Computer-controlled microfluidics would advance many types of cellular assays and microscale tissue engineering studies wherever spatiotemporal changes in fluidics need to be defined. However, this goal has been elusive because of the limited availability of integrated, programmable pumps and valves. This paper demonstrates how a refreshable Braille display, with its grid of 320 vertically moving pins, can power integrated pumps and valves through localized deformations of channel networks within elastic silicone rubber. The resulting computerized fluidic control is able to switch among: (i) rapid and efficient mixing between streams, (ii) multiple laminar flows with minimal mixing between streams, and (iii) segmented plug-flow of immiscible fluids within the same channel architecture. The same control method is used to precisely seed cells, compartmentalize them into distinct subpopulations through channel reconfiguration, and culture each cell subpopulation for up to 3 weeks under perfusion. These reliable microscale cell cultures showed gradients of cellular behavior from C2C12 myoblasts along channel lengths, as well as differences in cell density of undifferentiated myoblasts and differentiation patterns, both programmable through different flow rates of serum-containing media. This technology will allow future microscale tissue or cell studies to be more accessible, especially for high-throughput, complex, and long-term experiments. The microfluidic actuation method described is versatile and computer programmable, yet simple, well packaged, and portable enough for personal use.

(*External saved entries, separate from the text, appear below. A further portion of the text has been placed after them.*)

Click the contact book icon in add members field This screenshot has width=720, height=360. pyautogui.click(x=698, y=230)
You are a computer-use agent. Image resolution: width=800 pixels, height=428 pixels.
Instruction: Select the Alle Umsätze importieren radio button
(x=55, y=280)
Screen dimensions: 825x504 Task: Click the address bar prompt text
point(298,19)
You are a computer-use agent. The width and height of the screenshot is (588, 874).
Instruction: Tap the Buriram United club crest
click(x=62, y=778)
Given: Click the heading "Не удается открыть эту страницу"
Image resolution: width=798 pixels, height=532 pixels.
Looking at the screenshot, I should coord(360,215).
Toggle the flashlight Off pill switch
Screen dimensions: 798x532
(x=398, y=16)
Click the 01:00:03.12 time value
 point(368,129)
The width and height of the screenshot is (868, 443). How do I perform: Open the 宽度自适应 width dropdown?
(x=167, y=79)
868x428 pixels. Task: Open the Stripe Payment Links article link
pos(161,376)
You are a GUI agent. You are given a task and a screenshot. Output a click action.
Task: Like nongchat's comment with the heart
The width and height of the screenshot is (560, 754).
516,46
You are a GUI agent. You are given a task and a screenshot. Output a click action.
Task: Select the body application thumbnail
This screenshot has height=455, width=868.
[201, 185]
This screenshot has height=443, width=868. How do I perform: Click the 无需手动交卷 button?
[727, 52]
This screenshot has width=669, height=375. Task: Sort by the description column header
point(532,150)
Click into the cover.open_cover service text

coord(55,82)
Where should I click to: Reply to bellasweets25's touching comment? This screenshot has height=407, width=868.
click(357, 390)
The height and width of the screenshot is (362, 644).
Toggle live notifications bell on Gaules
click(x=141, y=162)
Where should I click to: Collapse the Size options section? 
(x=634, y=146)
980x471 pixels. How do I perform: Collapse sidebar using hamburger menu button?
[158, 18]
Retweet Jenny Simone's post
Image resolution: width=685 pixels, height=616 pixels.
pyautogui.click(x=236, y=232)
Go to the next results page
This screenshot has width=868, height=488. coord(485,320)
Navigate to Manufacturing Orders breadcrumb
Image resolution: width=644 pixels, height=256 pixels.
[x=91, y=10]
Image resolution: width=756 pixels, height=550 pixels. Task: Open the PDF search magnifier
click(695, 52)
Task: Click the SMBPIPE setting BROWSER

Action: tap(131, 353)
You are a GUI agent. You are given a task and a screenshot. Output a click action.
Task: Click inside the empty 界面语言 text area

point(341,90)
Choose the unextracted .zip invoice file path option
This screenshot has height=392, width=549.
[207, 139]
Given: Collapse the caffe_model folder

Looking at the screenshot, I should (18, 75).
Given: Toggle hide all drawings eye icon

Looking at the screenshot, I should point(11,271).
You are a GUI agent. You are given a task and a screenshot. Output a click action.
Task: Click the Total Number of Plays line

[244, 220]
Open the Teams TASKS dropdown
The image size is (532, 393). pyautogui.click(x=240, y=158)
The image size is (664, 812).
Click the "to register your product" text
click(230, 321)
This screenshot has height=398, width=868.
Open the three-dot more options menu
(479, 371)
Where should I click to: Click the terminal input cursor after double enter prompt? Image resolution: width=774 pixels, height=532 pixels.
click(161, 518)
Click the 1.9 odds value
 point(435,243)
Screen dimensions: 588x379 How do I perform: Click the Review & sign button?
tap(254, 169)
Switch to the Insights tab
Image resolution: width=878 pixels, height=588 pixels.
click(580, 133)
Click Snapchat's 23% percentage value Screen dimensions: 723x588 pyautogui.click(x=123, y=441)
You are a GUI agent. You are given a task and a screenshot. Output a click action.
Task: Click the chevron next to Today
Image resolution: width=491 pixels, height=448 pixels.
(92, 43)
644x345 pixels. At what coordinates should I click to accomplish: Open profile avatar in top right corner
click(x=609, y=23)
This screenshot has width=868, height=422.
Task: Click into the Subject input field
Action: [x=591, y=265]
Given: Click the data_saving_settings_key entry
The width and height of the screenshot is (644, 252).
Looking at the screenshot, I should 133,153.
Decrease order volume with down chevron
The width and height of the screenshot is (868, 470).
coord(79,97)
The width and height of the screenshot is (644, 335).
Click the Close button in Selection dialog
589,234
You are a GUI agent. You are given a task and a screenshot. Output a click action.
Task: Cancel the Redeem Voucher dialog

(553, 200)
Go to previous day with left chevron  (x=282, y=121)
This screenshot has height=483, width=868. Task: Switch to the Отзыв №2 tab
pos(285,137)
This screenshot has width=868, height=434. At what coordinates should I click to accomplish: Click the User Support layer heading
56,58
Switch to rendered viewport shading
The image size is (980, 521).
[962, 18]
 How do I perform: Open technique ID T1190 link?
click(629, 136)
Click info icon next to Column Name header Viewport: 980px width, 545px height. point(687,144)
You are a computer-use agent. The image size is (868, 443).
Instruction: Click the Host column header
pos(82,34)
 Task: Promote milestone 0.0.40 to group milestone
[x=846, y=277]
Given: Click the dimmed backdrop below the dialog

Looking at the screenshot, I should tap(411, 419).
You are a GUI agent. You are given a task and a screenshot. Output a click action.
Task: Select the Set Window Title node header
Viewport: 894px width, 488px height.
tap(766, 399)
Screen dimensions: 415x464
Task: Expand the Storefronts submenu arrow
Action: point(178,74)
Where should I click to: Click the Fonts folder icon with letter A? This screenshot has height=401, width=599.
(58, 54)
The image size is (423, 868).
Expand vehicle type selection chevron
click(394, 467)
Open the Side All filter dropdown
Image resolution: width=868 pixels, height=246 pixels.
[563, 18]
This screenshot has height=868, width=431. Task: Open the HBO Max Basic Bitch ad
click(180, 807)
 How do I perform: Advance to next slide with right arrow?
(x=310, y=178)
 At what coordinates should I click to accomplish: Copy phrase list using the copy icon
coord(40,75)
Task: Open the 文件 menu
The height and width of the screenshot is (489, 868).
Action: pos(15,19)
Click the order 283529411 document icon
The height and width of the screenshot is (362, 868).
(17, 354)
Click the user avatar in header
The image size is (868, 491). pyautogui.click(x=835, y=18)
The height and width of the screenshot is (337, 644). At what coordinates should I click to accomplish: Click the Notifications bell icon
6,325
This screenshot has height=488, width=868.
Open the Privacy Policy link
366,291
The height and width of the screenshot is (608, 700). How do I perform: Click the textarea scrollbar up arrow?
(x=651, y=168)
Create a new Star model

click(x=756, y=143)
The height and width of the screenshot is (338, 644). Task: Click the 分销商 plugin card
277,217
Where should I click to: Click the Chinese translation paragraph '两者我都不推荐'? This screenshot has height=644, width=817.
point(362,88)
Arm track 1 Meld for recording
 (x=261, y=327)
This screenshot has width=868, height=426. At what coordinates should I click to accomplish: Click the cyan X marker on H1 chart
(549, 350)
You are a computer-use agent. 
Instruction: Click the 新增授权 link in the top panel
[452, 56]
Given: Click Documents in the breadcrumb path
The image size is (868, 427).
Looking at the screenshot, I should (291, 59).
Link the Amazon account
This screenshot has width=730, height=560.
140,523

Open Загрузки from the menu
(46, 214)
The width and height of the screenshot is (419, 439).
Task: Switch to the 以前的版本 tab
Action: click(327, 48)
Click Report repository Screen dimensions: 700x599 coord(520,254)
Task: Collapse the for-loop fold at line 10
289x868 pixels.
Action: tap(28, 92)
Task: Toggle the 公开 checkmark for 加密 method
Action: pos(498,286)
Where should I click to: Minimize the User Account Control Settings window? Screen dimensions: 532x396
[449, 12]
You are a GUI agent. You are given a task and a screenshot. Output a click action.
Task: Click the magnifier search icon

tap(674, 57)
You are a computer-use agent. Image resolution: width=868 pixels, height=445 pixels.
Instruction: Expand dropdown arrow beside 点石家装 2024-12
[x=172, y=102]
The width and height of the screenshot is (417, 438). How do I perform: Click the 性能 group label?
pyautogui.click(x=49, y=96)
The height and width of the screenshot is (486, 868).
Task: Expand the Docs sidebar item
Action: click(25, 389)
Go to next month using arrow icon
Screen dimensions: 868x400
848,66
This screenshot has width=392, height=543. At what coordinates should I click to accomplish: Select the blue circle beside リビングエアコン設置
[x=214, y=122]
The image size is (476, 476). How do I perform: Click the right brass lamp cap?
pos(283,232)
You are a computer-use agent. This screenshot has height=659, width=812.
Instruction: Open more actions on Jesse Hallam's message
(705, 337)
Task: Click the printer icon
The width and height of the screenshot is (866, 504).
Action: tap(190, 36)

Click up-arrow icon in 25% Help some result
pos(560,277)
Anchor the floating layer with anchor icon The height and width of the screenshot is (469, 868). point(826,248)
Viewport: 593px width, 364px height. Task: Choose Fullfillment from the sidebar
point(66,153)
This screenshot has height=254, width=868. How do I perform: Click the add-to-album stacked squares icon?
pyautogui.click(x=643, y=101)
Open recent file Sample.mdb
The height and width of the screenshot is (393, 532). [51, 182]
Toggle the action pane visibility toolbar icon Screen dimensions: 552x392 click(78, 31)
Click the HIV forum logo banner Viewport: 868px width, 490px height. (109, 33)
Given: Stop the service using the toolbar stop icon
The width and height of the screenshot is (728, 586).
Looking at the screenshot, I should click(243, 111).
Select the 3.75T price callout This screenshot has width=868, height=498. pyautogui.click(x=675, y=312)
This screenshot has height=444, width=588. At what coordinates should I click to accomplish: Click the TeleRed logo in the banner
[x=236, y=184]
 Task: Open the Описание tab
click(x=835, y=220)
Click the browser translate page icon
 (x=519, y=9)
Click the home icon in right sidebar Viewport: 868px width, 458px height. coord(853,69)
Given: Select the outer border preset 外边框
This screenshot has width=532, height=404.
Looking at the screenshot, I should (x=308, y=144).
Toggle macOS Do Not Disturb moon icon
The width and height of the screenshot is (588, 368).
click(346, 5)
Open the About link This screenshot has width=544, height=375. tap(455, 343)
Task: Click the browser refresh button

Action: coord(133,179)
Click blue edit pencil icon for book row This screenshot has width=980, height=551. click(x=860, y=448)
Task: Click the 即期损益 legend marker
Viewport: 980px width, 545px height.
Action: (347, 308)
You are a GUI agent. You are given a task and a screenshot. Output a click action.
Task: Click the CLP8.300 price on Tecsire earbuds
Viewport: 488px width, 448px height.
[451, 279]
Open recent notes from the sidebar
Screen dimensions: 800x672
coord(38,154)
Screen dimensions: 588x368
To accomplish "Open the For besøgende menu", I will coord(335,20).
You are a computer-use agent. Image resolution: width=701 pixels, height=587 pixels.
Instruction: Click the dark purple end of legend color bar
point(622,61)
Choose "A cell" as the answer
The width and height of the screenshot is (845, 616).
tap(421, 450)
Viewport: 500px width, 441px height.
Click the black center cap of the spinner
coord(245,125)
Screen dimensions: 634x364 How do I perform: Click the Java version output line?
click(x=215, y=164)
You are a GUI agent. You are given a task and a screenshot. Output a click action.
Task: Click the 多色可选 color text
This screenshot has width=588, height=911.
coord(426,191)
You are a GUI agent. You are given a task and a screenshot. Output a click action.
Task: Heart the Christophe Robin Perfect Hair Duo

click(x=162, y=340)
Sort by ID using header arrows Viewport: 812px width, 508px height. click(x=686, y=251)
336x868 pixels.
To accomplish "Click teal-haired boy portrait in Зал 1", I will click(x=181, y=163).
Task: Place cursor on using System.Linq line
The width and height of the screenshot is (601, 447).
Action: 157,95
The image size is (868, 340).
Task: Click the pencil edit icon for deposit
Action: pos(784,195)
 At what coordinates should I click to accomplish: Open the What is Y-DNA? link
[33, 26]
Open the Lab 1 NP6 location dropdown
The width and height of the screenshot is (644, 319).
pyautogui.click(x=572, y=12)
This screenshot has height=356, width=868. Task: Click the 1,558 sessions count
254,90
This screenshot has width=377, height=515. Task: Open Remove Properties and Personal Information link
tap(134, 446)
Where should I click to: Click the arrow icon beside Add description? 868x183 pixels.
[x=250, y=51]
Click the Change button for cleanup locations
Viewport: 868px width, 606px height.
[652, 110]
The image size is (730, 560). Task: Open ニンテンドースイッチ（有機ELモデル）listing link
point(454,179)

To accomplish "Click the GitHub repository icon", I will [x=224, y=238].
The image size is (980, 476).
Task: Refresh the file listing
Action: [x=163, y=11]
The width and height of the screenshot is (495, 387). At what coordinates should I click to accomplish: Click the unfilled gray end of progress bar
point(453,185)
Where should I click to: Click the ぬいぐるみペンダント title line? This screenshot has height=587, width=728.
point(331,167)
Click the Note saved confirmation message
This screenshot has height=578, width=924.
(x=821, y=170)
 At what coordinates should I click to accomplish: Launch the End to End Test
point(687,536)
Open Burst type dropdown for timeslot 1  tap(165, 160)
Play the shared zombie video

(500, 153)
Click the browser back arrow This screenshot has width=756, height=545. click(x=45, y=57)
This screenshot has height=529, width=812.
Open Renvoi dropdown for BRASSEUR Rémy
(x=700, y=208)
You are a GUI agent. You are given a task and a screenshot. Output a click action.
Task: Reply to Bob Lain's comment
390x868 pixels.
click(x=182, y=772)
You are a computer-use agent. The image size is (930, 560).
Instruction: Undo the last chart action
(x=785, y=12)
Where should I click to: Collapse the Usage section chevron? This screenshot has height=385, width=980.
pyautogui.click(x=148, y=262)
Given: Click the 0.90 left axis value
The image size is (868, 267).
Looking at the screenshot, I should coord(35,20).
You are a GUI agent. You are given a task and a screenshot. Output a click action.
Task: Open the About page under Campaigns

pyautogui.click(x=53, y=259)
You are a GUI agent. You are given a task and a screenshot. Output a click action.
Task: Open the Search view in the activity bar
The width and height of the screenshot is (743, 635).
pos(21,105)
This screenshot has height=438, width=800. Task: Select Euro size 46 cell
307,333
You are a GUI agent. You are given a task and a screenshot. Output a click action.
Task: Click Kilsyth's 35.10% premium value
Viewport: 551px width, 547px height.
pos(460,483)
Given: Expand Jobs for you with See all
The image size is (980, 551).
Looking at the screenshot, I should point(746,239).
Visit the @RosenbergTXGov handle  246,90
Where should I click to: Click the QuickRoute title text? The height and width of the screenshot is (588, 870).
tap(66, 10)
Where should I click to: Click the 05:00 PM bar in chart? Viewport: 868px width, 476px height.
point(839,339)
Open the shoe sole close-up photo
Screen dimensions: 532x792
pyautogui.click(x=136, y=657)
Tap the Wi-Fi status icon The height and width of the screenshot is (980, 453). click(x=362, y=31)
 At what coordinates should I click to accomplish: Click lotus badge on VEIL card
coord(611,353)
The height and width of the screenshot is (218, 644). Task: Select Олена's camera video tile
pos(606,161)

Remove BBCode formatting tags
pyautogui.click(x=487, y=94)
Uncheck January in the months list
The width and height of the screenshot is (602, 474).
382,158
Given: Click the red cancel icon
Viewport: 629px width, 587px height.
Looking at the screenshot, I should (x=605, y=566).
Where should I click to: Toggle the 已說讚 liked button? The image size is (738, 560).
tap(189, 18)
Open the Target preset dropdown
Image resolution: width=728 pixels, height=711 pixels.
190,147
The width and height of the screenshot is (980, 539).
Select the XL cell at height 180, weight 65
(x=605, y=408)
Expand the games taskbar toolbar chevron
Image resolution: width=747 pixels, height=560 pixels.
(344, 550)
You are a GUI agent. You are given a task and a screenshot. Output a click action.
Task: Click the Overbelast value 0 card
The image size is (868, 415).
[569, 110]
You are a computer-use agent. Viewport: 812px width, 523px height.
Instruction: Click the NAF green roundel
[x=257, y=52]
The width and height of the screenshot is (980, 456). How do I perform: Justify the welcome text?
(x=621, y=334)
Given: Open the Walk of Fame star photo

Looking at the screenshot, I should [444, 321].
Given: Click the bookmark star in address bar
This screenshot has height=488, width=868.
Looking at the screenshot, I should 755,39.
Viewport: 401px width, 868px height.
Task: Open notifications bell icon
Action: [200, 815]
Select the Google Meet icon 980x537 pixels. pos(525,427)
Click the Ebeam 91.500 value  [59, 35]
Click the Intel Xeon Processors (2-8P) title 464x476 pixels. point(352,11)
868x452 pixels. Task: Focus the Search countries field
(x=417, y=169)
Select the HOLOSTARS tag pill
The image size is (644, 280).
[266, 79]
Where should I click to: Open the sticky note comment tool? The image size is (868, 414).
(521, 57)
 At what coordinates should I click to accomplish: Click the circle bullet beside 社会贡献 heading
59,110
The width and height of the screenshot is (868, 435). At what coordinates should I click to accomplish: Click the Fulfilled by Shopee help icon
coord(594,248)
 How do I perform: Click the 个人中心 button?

机译:在需要定义流体时空变化的地方,计算机控制的微流体技术将推动许多类型的细胞测定和微观组织工程研究。但是,由于集成的可编程泵和阀的可用性有限,所以这个目标难以实现。本文展示了一个可刷新的盲文显示器,该显示器具有320个垂直移动的销钉网格,可以通过弹性硅橡胶中通道网络的局部变形来为集成的泵和阀提供动力。最终的计算机化流体控制能够在以下之间进行切换:(i)流之间的快速有效混合;(ii)流之间的最小混合的多个层流;以及(iii)同一通道架构内的不混溶流体的分段塞流。使用相同的控制方法来精确播种细胞,通过通道重构将它们划分为不同的亚群,并在灌注下将每个细胞亚群培养长达3周。这些可靠的微型细胞培养物显示了C2C12成肌细胞沿通道长度的细胞行为梯度,以及未分化成肌细胞的细胞密度和分化模式的差异,均可通过不同流速的含血清培养基进行编程。这项技术将使未来的微型组织或细胞研究变得更加容易,特别是对于高通量,复杂和长期的实验。所描述的微流体致动方法是通用的并且是计算机可编程的,但是简单,包装良好并且足够便携以供个人使用。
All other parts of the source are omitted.